Work task ::
Would you please set down the lines of the data from the one containing "Task: Share the product via Facebook icon" to the final line, exactly and only those?

Saved entries ::

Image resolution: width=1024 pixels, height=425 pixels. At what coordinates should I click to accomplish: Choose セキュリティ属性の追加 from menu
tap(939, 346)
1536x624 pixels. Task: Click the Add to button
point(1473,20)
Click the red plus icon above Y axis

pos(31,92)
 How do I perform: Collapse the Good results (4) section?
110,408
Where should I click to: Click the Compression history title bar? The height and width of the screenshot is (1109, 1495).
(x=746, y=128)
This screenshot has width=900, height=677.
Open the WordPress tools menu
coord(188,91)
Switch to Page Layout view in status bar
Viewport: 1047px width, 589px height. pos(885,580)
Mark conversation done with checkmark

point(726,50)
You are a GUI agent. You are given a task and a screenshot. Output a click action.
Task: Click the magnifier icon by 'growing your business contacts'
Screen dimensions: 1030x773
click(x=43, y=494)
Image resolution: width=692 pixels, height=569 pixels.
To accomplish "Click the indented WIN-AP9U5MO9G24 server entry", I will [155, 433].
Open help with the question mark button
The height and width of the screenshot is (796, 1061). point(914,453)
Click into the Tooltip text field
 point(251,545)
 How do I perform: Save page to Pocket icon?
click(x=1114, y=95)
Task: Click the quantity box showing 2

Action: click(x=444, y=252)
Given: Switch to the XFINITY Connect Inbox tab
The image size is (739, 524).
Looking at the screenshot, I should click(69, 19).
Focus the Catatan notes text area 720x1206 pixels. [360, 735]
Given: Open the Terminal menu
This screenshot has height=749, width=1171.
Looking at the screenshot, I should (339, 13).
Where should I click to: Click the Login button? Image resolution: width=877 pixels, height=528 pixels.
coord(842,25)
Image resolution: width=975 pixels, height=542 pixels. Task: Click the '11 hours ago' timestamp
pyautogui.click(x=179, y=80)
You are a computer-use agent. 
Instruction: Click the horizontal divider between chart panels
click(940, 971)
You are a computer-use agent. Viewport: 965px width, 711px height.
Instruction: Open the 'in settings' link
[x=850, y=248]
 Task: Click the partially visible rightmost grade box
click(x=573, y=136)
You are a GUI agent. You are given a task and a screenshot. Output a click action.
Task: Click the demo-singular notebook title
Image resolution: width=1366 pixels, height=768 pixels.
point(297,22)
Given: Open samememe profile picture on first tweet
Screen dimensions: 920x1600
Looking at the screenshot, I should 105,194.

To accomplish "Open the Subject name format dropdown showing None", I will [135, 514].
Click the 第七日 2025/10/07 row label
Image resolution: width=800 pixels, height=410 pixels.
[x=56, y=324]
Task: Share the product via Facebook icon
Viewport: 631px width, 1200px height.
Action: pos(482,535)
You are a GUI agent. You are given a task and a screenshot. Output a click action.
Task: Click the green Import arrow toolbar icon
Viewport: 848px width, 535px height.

Answer space ::
Task: Share the product via Facebook icon
Viewport: 631px width, 1200px height.
Action: pos(482,535)
You are a GUI agent. You are given a task and a screenshot. Output a click action.
Task: Click the green Import arrow toolbar icon
Viewport: 848px width, 535px height.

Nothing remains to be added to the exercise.